Göçler sadece mekânsal olarak da gerçekleşmez. Ruhsal, düşünsel, fikirsel göçler de vardır. Putperest bir dünyadan İbrahimî bir inanca da göç olabilir. Zalim ve katı bir yürekten, (türlü vesilelerle) naif ve yufka yürekli bir ruha da göç edilebilir. Kaba ve bencil bir halden zarafete de göç olur, tüm bunların aksi de olabilir.
İnsanların göçünü diğer göçlerden ayıran şey, nedenleridir. İnsan dışındaki her varlığın göçü, yaratanın emrinde sünnetullah gereği, yaratılış amaç ve şekillerine göre kusursuz gerçekleşir. İnsanın göçünün nedenleri ise kendinde saklıdır. Bu nedenler çoğunlukla geçim ve güvenlik kaygısı, daha çok refah beklentisi, daha çok mal ve evlat ve toprak (erk-iktidar) elde etmek isteği, çıkar ve zevk beklentisi olmuştur. Bu göçler yaşanırken de hem göç sahipleri bedel ödemiştir hem de bu süreci ve neticesini gören herkes etkilenmiştir. Ve bugünkü dünya böyle şekillenmiştir. Göçmenler bazen kazançlı bazen de kaybeden olmuşlardır.

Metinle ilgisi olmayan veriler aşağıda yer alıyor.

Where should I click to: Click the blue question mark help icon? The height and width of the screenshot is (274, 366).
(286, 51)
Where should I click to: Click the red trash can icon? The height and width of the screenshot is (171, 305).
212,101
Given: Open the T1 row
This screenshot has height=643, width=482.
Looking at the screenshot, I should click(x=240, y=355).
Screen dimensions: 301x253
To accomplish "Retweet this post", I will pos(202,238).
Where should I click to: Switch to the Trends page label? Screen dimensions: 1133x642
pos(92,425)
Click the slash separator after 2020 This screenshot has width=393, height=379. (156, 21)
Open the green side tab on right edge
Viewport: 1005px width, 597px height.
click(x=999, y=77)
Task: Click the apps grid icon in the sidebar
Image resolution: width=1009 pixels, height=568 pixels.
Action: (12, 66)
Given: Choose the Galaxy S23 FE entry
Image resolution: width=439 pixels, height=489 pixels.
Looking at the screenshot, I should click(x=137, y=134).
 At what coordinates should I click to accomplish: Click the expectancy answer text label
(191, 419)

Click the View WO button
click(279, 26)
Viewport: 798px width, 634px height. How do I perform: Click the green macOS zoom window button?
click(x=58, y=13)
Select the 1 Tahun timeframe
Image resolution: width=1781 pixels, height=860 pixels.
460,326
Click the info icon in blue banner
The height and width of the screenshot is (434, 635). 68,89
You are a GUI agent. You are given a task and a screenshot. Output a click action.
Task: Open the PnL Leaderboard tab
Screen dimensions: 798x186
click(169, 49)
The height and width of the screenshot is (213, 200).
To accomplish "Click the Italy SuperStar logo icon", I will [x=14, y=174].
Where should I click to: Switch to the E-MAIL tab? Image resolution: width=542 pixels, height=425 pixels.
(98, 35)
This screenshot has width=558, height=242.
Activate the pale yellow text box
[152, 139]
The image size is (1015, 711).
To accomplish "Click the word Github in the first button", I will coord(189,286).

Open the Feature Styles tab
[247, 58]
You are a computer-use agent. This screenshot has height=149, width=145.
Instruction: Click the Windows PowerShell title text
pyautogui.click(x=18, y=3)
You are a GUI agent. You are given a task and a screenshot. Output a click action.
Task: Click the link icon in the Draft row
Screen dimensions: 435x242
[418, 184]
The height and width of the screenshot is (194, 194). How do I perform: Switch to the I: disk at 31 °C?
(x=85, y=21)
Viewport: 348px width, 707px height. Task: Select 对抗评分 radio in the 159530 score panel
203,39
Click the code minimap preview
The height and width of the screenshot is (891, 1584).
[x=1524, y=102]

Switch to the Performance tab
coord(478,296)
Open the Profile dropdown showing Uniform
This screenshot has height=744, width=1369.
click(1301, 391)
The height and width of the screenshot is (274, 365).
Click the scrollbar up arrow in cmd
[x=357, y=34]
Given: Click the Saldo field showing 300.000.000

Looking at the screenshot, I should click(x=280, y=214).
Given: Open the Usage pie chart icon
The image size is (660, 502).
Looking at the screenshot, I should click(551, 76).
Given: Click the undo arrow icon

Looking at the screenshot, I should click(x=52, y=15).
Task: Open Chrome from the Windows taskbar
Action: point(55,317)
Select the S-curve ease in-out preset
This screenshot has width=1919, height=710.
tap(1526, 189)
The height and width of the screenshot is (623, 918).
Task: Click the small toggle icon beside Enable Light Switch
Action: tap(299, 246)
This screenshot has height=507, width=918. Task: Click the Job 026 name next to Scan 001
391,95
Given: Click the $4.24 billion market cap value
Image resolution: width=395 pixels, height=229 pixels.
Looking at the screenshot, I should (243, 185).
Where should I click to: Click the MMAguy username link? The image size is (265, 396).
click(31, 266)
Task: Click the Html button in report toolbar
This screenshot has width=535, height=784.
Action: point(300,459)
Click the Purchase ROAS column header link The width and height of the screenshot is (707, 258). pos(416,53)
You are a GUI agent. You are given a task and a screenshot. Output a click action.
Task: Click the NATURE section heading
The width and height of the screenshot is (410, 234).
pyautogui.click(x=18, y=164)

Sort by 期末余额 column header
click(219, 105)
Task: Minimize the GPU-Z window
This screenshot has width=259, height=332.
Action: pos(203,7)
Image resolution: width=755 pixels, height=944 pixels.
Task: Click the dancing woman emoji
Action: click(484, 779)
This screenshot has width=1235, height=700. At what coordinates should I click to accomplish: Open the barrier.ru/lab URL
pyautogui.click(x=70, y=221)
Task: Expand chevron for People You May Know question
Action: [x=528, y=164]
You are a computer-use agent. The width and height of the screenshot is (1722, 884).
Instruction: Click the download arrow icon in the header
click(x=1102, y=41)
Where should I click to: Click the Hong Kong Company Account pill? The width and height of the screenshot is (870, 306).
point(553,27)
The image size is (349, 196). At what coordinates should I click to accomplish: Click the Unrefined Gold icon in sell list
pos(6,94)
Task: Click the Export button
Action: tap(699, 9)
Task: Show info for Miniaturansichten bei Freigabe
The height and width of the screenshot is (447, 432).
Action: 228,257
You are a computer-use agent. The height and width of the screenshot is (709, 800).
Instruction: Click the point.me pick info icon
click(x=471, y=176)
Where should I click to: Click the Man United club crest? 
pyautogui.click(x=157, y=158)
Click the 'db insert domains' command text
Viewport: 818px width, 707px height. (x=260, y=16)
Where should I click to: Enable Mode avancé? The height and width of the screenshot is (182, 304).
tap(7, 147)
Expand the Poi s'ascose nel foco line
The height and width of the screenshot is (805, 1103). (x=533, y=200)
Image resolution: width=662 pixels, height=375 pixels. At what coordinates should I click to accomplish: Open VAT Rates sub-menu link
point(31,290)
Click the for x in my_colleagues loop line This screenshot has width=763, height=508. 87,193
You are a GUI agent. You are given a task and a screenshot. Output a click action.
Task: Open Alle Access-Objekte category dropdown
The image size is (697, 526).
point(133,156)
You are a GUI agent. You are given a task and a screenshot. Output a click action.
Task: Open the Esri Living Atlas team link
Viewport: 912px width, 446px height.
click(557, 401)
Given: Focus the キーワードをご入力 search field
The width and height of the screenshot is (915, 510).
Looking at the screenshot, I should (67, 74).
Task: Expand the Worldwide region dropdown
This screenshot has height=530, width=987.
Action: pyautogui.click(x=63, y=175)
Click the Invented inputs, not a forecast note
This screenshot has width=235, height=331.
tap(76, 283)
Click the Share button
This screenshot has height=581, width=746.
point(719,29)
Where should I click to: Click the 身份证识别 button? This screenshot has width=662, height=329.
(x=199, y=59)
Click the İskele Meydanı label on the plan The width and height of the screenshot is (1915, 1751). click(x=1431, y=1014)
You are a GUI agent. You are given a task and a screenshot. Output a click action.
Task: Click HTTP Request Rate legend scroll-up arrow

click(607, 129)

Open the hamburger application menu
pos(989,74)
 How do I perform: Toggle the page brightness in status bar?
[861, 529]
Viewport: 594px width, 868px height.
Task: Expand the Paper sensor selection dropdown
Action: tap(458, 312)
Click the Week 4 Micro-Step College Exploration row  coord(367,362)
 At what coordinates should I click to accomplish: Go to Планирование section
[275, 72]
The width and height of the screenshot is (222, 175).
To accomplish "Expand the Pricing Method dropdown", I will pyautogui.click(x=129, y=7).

İnsanlığın göçünden bahsederken, Müslümanlar için şöyle bir ek yapmak yazımızın maksadına uygun düşer sanırım. Rabbimiz kulları için yeryüzünde çeşitli rızıklar yarattığını, bunların araştırılıp, tesbit edilip maksadına uygun kullanılmasını uygun görmüştür. Bu arayış bir göç gerekçesi olmuştur. Bu arayış içerisinde zulme ve şirke bulaşanların tevbe edip, İslam’a göç etmeleri için de, birçok nebi ve kitap göç rehberliği etmiştir. Mekânsal göçten inanca göçte böylece devam etmiştir. Mazlum ve mustazaf duruma düşenlerin, köleleşerek yaşam ve inanç haklarını kaybetmektense zulümden kaçarak geniş olan arzda rızık aramak da, başka bir göç şekli olmuştur. İmandan sonra şirke bulaşarak ters istikamette bir göçte hep karşımıza tehlike olarak çıkmıştır.
Göç, sadece bir kaçış, kesin kazanç, son hedef ya da cennet-cehennem meselesi değildir. Müslüman için haklı ve zaruri bir arayıştır göç. Helalinden rızık arayışı, zulümden refaha hicret, hicretten fethe niyet, yerinde saymaktan terlemeye azmetmek, ataletten silkiniş, kaybedildiğinde kazanılan değerlerin kıymetidir göç. Ve Müslüman için; eksiklikten, bağlardan kaçışın adıdır göç. Eğer her zaman sakınılması gereken şeytanın hilelerinden korunursa Müslüman ve sabrederse Allah’ın izniyle her göçten kazançlı çıkar. Bize düşen sakınmak ve sabretmektir.
Rabbim, göçlerimizi hayırlı ve haklı kılsın. Zahmetli yolculuğumuzda bizi korusun. Zira ebedi göç; ahiret göçü hiç birimize uzak değil.
Selamun aleykum.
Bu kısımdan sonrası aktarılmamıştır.